On Sept. 4, news began to circulate around the Web that hackers associated with AntiSec had stolen more than 12 million Apple Unique Device Identifiers (UDIDs) for iOS devices from an FBI agent’s laptop. In a Sept. 4 posting via Pastebin, those attackers offered download links to what they claimed were 1 million of those IDs, which are linked to individual devices.

“The original file contained around 12,000,000 devices. We decided a million would be enough to release,” read that posting. “We trimmed out other personal data as, full names, cell numbers, addresses, [zip codes], etc.” The writer went on to claim the information came from the Dell Vostro laptop of an FBI agent with the FBI Regional Cyber Action Team and the New York FBI Office Evidence Response Team, “breached using the AtomicReferenceArray vulnerability on Java.”

The rest of the posting features callouts to Syrian rebels, a certain Russian punk-rock group, and various hackers either arrested or killed over the past couple decades.

Are these UDIDs authentic? That’s the question of the hour for pretty much everybody involved.
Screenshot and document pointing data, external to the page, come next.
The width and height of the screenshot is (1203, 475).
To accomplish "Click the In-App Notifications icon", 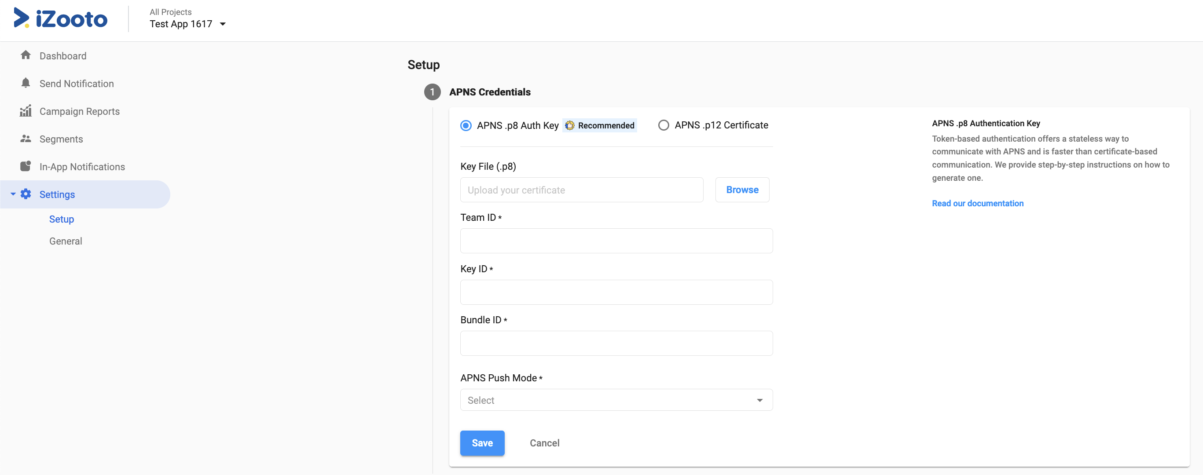I will (x=26, y=166).
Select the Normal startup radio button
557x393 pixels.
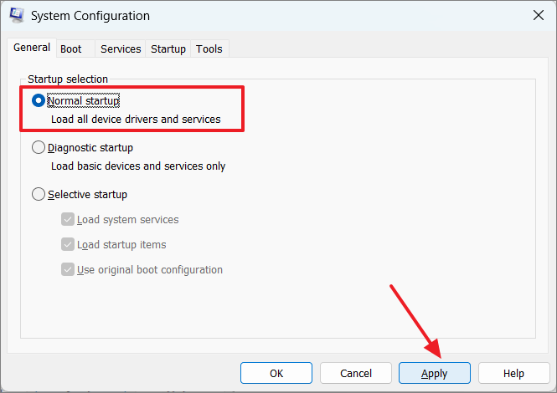(x=39, y=100)
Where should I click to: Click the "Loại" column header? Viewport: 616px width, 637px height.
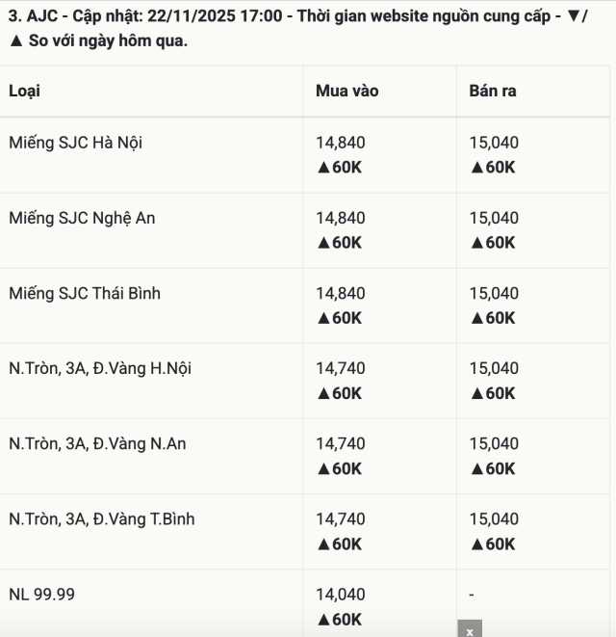coord(24,92)
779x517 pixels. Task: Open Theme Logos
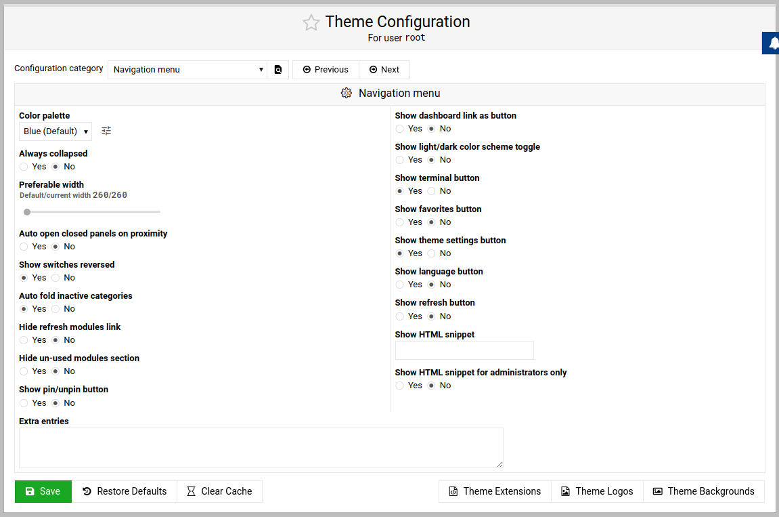click(x=597, y=491)

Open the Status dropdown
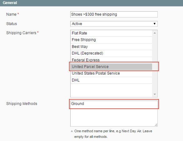click(114, 24)
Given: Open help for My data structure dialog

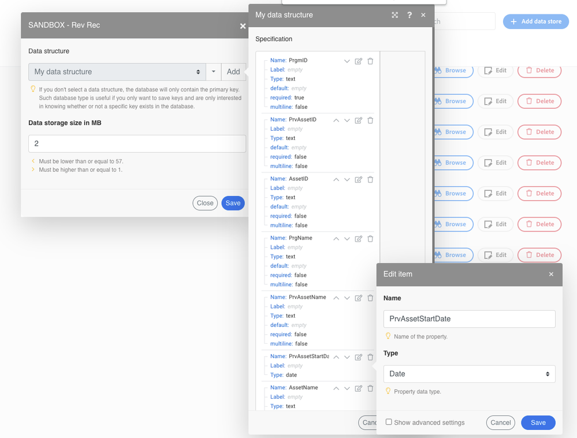Looking at the screenshot, I should coord(410,15).
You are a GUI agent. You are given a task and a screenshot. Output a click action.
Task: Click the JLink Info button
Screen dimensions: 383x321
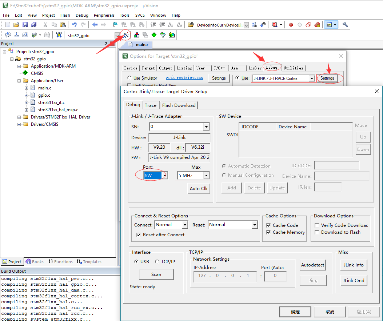354,265
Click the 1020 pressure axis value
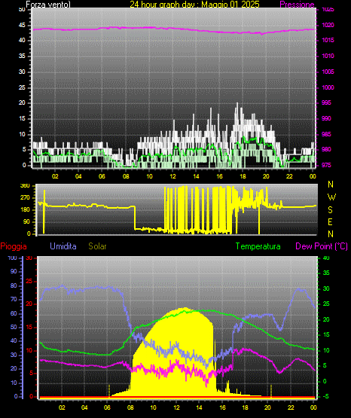 (328, 25)
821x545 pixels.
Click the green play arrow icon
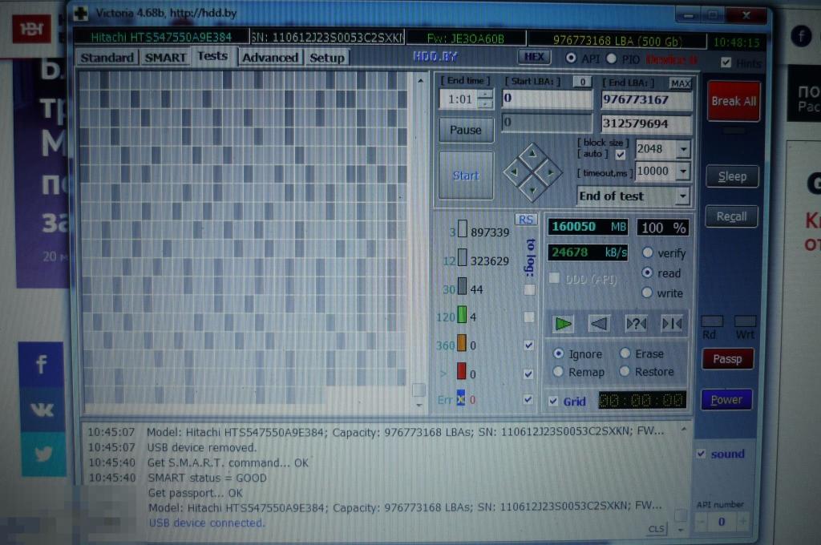[x=563, y=323]

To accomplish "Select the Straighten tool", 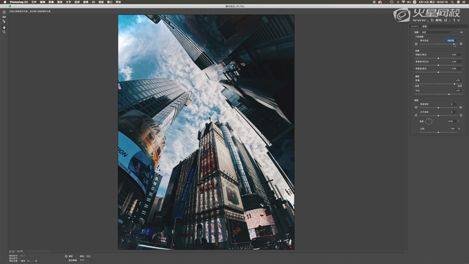I will pyautogui.click(x=4, y=17).
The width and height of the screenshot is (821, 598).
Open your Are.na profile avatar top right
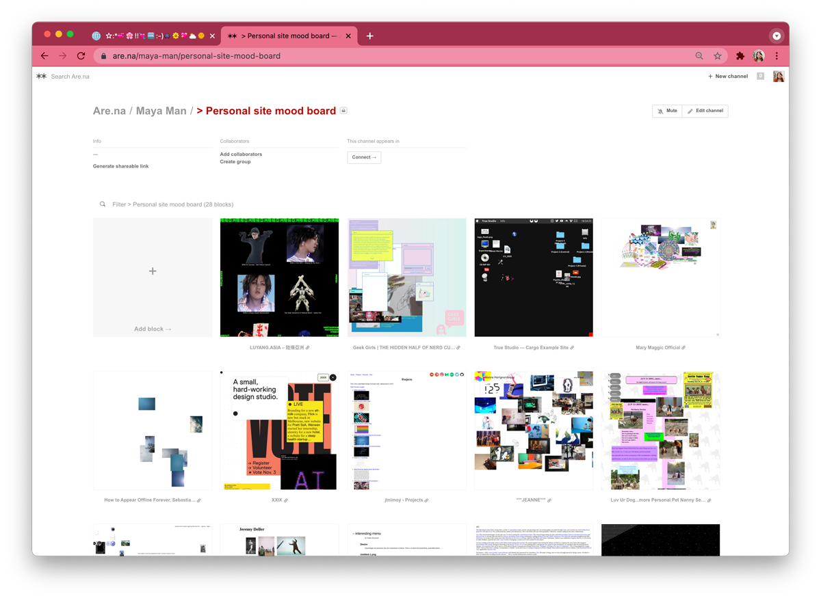point(779,77)
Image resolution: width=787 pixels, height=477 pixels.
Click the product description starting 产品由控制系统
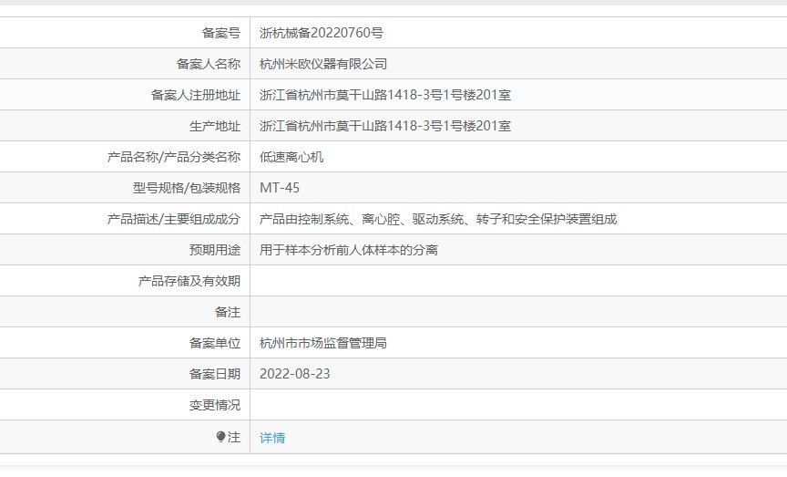[x=438, y=219]
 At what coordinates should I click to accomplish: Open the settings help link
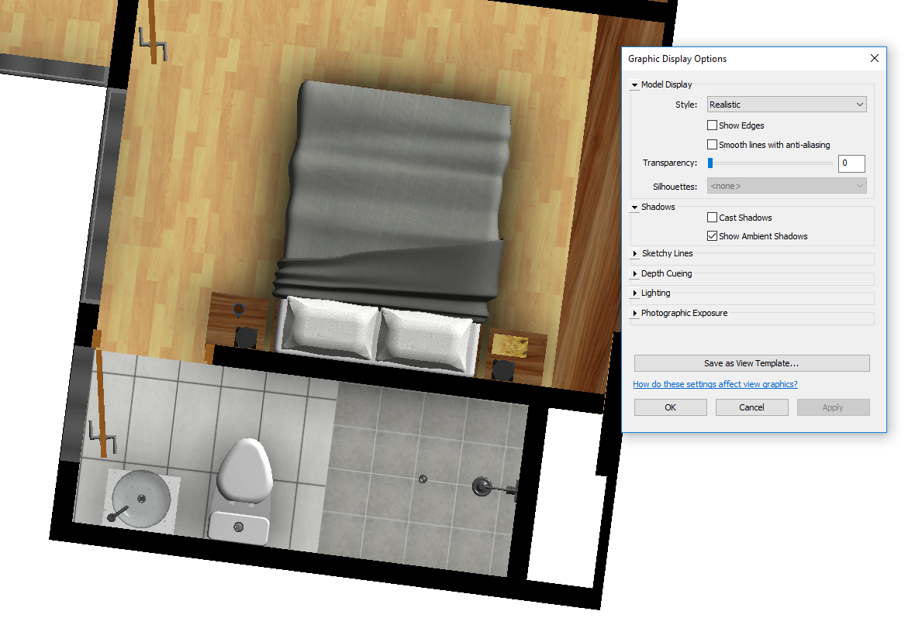tap(714, 384)
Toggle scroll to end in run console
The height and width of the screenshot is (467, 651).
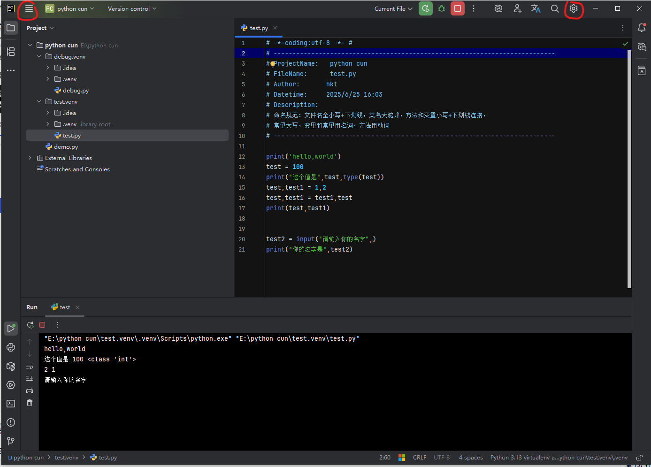30,378
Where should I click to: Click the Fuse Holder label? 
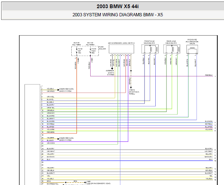tap(102, 48)
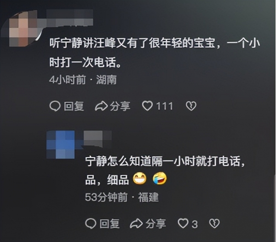Image resolution: width=276 pixels, height=242 pixels.
Task: Tap the 回复 label under reply comment
Action: pyautogui.click(x=109, y=224)
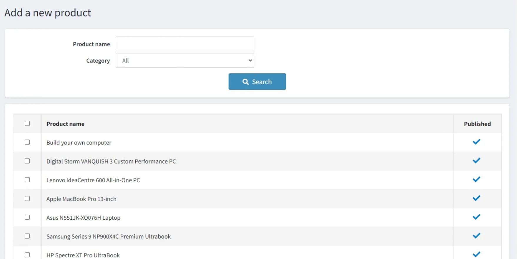The width and height of the screenshot is (517, 259).
Task: Click published checkmark for Digital Storm VANQUISH
Action: [x=476, y=161]
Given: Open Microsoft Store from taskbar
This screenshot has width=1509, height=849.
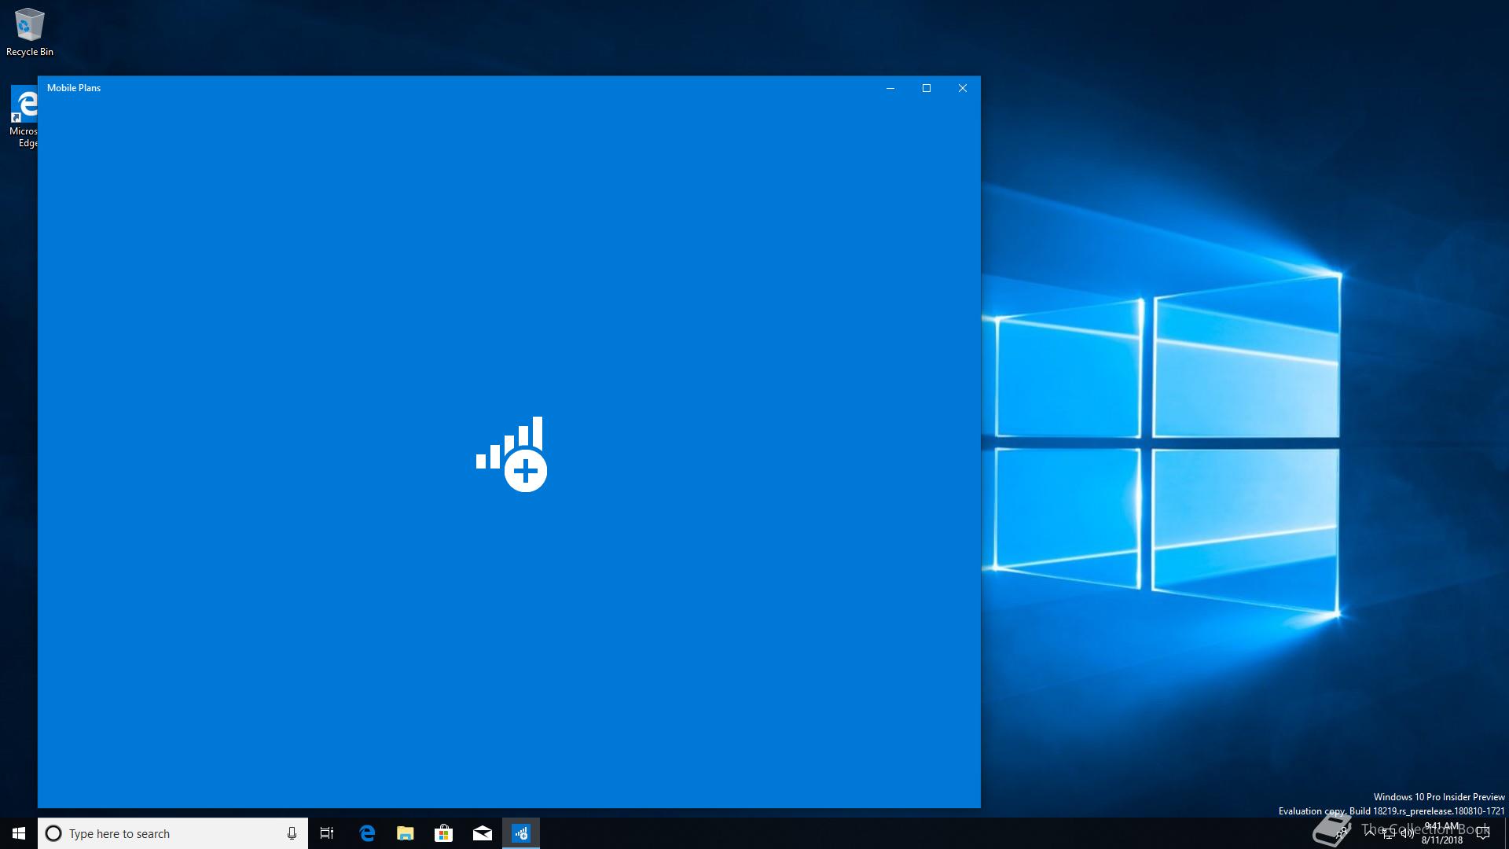Looking at the screenshot, I should pos(443,833).
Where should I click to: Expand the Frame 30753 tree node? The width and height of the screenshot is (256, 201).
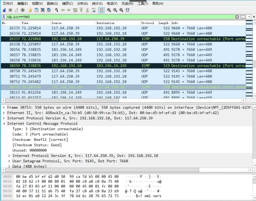click(x=4, y=108)
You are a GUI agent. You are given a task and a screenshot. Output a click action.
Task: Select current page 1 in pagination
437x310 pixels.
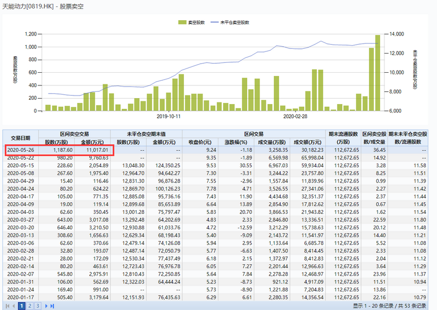tap(22, 306)
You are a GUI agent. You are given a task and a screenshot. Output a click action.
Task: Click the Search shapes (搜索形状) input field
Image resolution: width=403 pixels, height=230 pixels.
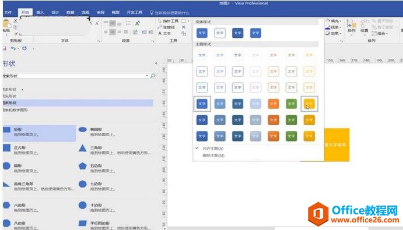tap(75, 76)
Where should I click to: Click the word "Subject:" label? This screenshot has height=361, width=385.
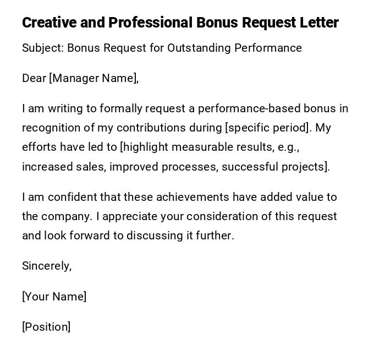pos(43,48)
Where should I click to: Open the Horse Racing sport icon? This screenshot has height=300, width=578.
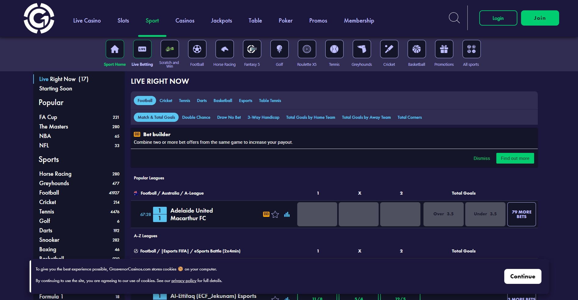(224, 49)
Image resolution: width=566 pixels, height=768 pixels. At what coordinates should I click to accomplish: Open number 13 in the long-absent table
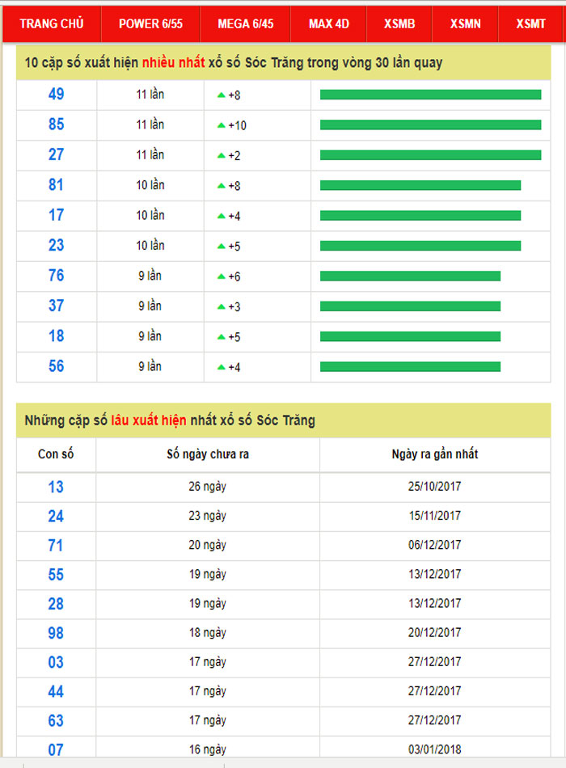point(56,487)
Forbes writer Andy Greenberg, who covers data security and hacker culture, downloaded the file and poked around a bit:

“While there’s no easy way to confirm the authenticity or the source of the released data, I downloaded the encrypted file and decrypted it, and it does seem to be an enormous list of 40-character strings made up of numbers and the letters A through F, just like Apple UDIDs. Each string is accompanied by a longer collection of characters that Anonymous says is an Apple Push Notification token and what appears to be a username and an indication as to whether the UDID is attached to an iPad, iPhone or iPod touch.”

Meanwhile, TheNextWeb is offering a way to check whether one’s UDID ended up released by AntiSec. “Just input your UDID/UUID into the form and we’ll run it against the database,” the publication posted Sept. 4. “Of course, TNW won’t store your identifier.” Which is more than could be said for the FBI, if the information about the hack turns out to be true.

If the FBI is truly storing UDIDs, that raises some interesting privacy questions. First, how did the agency obtain said information, and to what purpose? Why did all that personal data reside on the laptop of one special agent?

So far, the FBI has not issued an official response to the alleged leak. Apple had already started phasing out apps that relied on UDIDs to track users, reportedly because of privacy concerns; this hack could drive them to take additional steps to safeguard that data, especially if millions of Apple users’ personal data ends up spilled all over the Web.